An appealing approach for studying the reionization history of the Universe is to measure the redshift evolution of the Lyman-alpha fraction, the percentage of Lyman-break selected galaxies that emit appreciably in the Ly-alpha line. This fraction is expected to fall-off towards high redshift as the intergalactic medium becomes significantly neutral, and the galaxies' Ly-alpha emission is progressively attenuated. Intriguingly, early measurements with this technique suggest a strong drop in the Ly-alpha fraction near z ~ 7. Previous work concluded that this requires a surprisingly neutral intergalactic medium -- with neutral hydrogen filling more than 50 % of the volume of the Universe -- at this redshift. We model the evolving Ly-alpha fraction using cosmological simulations of the reionization process. Before reionization completes, the simulated Ly-alpha fraction has large spatial fluctuations owing to the inhomogeneity of reionization.

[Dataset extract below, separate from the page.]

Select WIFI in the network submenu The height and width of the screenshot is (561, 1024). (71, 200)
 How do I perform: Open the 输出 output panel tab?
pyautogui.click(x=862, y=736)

Since existing measurements of the Ly-alpha fraction span relatively small regions on the sky, and sample these regions only sparsely, they may by chance probe mostly galaxies with above average Ly-alpha attenuation. We find that this sample variance is not exceedingly large for existing surveys, but that it does somewhat mitigate the required neutral fraction at z ~ 7. Quantitatively, in a fiducial model calibrated to match measurements after reionization, we find that current z = 7 observations require a volume-averaged neutral fraction of x_HI > 0.05 at 95 % confidence level. Hence, we find that the z ~ 7 Ly-alpha fraction measurements do likely probe the Universe before reionization completes but that they do not require a very large neutral fraction.